Most beginner workflows do not need history rewriting immediately.
But once normal commits and branches make sense, three related ideas become worth understanding:
- amending a commit
- rebasing a branch
- force pushing rewritten history
git commit --amend replaces the most recent commit
If you want to change the last commit, Git provides:
git commit --amend
This does not edit the old commit in place. It creates a new commit that replaces the previous one.
That means the commit gets a new identity in Git history.
Why someone uses --amend
Common reasons include:
- fixing the most recent commit message
- adding a file that should have been in the last commit
- removing or adjusting the staged snapshot before sharing it
Examples:
git commit --amend -m "fix: correct button disabled state"
git add README.md
git commit --amend --no-edit
In the second example, --no-edit keeps the existing commit message while replacing the commit contents with the newly staged version.
Why --amend matters for shared history
Because --amend replaces a commit, it rewrites history.
If that commit only exists locally, this is usually straightforward.
If that commit was already pushed to a remote branch, your local branch history now differs from the remote branch history.
That is where force pushing enters the picture.
What rebasing is
Rebasing is another way to rewrite history.
At a high level, git rebase takes commits from one branch and reapplies them on top of a different base.
A common example:
git switch feature-branch
git rebase main
In practical terms, this says:
take the commits unique to
feature-branchand replay them on top of the currentmain
That can make history look cleaner, but it also means the rewritten commits get new identities.
Why rebasing changes what push will do
If you rebase a branch that was already pushed, the remote branch still points to the old commits.
Your local branch now points to rewritten commits.
A normal push is often rejected because Git sees that the remote history would be replaced rather than simply extended.
Force pushing updates the remote branch with rewritten history
After rewriting history with --amend or git rebase, you may need to force push.
The command you may eventually need is:
git push --force-with-lease
This updates the remote branch to match your rewritten local branch.
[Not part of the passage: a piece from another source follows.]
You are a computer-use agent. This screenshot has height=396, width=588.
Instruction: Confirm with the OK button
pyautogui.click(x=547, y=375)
Why --force-with-lease is safer than --force
There are two important force-push styles:
git push --force
git push --force-with-lease
--force tells Git to overwrite the remote branch regardless.
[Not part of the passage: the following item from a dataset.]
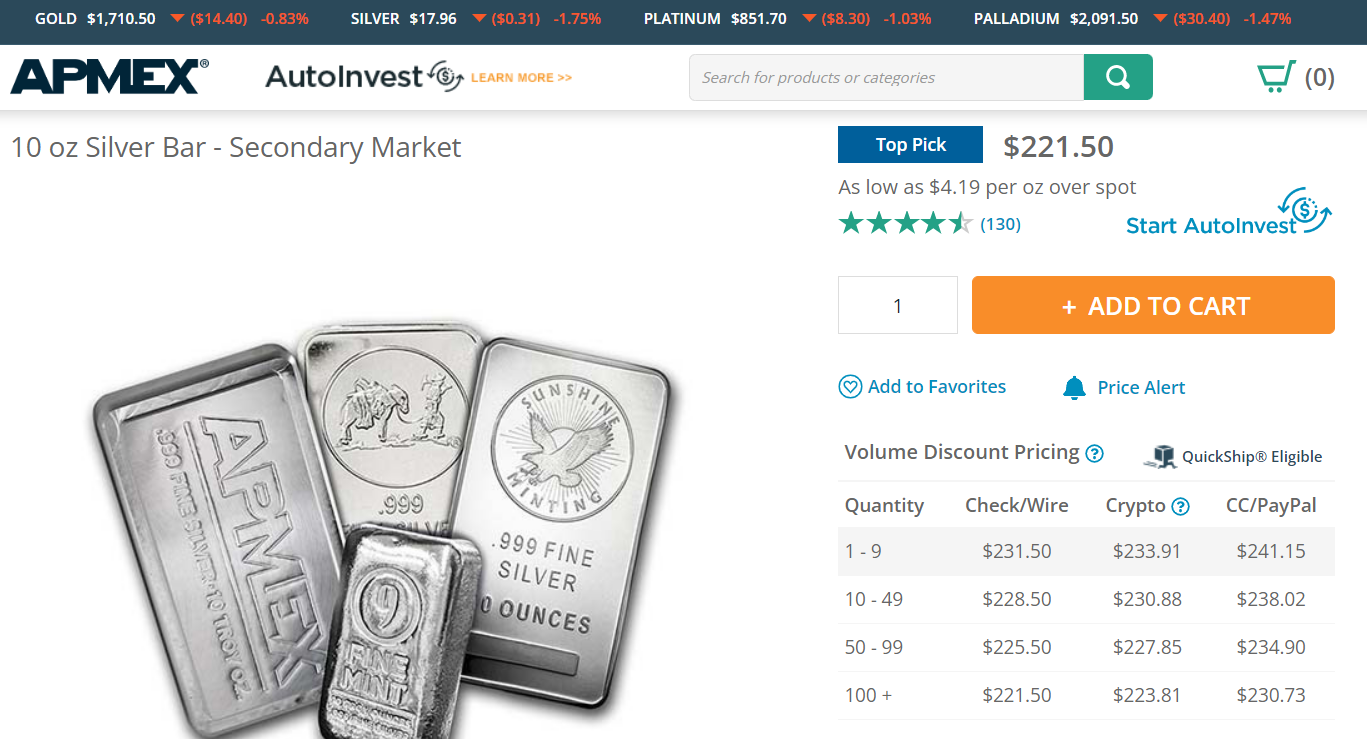Click the QuickShip Eligible box icon
Image resolution: width=1367 pixels, height=739 pixels.
pyautogui.click(x=1160, y=457)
--force-with-lease is safer because it checks that the remote branch is still in the state you expect before replacing it.
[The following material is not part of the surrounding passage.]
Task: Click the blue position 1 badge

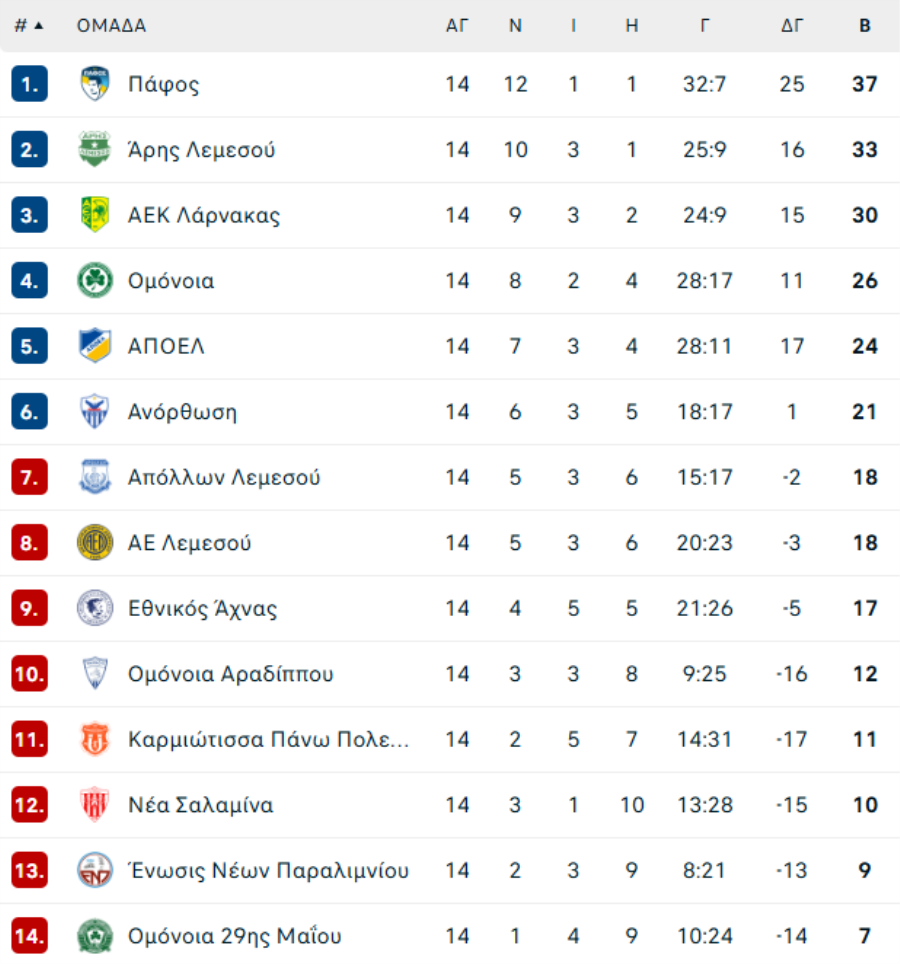Action: point(30,84)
That reduces the risk of overwriting someone else’s newer remote work by mistake.
A safe beginner rule
Use normal commits and merges as the default.
Use --amend when:
- the commit is still local
- you are cleaning up the most recent commit
Use rebase when:
- you understand that it rewrites commits
- the branch is still private, or the team explicitly expects that workflow
Be more cautious when the branch is already shared with others.